2. Education - Adaptive Learning​
Problem: Students need different explanations when confused
signals:
user_feedbacks:
- name: "need_clarification"
description: "Student needs more clarification on the answer"
decisions:
- name: detailed_explanation
description: "Provide detailed explanation"
priority: 100
rules:
operator: "AND"
conditions:
- type: "user_feedback"
name: "need_clarification"
modelRefs:
- model: "openai/gpt-oss-120b"
use_reasoning: true
plugins:
- type: "system_prompt"
configuration:
system_prompt: "The student needs more clarification.

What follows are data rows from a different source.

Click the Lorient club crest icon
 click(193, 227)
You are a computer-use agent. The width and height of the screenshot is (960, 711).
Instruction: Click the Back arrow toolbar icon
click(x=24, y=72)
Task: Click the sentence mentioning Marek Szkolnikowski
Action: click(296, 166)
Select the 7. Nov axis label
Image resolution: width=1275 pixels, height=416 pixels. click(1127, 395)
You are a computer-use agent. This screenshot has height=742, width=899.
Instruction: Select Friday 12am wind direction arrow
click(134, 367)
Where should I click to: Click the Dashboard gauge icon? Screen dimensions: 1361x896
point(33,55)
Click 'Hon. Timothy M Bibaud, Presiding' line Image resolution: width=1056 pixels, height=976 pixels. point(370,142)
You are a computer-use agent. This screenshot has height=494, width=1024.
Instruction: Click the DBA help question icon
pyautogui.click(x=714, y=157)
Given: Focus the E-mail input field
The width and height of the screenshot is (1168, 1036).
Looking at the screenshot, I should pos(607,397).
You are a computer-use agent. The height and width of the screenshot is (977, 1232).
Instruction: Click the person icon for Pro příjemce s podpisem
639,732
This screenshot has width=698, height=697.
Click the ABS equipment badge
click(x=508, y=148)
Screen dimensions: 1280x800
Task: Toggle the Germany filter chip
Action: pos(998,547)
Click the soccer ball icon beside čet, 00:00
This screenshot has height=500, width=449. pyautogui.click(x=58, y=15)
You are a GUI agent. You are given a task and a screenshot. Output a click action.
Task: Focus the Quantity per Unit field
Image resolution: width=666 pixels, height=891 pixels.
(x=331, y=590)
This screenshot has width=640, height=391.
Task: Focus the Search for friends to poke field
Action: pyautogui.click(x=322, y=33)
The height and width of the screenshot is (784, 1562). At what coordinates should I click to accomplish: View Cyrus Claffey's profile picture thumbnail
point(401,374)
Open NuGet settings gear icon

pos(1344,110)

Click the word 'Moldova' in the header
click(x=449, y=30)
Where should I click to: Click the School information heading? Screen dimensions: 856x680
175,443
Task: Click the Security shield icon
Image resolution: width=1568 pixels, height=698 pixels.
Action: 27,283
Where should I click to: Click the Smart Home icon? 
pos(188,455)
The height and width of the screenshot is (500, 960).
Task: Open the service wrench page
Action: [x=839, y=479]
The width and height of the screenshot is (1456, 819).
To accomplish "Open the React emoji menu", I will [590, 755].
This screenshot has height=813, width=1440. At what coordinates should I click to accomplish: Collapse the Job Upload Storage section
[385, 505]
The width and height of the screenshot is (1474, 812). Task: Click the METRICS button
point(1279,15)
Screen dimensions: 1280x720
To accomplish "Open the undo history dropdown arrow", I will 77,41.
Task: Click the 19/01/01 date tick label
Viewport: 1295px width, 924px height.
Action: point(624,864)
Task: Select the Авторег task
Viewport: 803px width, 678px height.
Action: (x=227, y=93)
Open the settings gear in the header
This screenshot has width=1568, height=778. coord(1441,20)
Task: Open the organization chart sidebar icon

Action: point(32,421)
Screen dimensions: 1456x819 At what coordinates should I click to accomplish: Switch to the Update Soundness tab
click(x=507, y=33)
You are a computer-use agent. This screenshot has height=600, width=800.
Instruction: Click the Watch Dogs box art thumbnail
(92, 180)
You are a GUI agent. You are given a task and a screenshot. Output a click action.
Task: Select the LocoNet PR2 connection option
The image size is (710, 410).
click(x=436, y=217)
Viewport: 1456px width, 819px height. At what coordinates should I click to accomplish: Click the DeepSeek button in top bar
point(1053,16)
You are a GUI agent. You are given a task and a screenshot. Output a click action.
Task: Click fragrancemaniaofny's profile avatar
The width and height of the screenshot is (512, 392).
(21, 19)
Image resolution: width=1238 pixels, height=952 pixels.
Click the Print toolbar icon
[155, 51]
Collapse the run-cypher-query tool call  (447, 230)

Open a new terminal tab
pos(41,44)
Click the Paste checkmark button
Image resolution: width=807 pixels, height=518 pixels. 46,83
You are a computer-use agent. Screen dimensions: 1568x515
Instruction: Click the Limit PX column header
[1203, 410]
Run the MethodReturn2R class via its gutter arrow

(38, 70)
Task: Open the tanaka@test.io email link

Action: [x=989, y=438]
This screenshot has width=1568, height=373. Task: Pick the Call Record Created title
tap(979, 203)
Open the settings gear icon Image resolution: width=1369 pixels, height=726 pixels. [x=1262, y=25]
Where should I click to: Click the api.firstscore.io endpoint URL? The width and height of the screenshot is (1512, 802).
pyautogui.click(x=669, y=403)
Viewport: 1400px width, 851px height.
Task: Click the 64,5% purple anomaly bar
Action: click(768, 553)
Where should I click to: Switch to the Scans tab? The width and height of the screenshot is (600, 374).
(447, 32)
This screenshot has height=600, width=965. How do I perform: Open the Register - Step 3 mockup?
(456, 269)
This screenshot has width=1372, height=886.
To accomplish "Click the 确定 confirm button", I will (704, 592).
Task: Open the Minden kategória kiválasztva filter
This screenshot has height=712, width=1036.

Provide a detailed, step-by-step explanation with examples."
Best Practices​
1. Combine with Context​
Use conversation history to improve detection:
# Track conversation state
context:
previous_response: true
conversation_history: 3 # Last 3 messages
2. Set Escalation Priorities​
Corrections should have high priority:
decisions:
- name: handle_correction
priority: 100 # High priority for corrections
3. Monitor Satisfaction Rates​
Track feedback patterns:
logging:
level: info
user_feedback: true
satisfaction_metrics: true
4. Use Appropriate Models​
- Corrections: Route to more capable/expensive models
- Clarifications: Route to models good at explanations
- Satisfaction: Continue with current model
Reference​
See Signal-Driven Decision Architecture for complete signal architecture.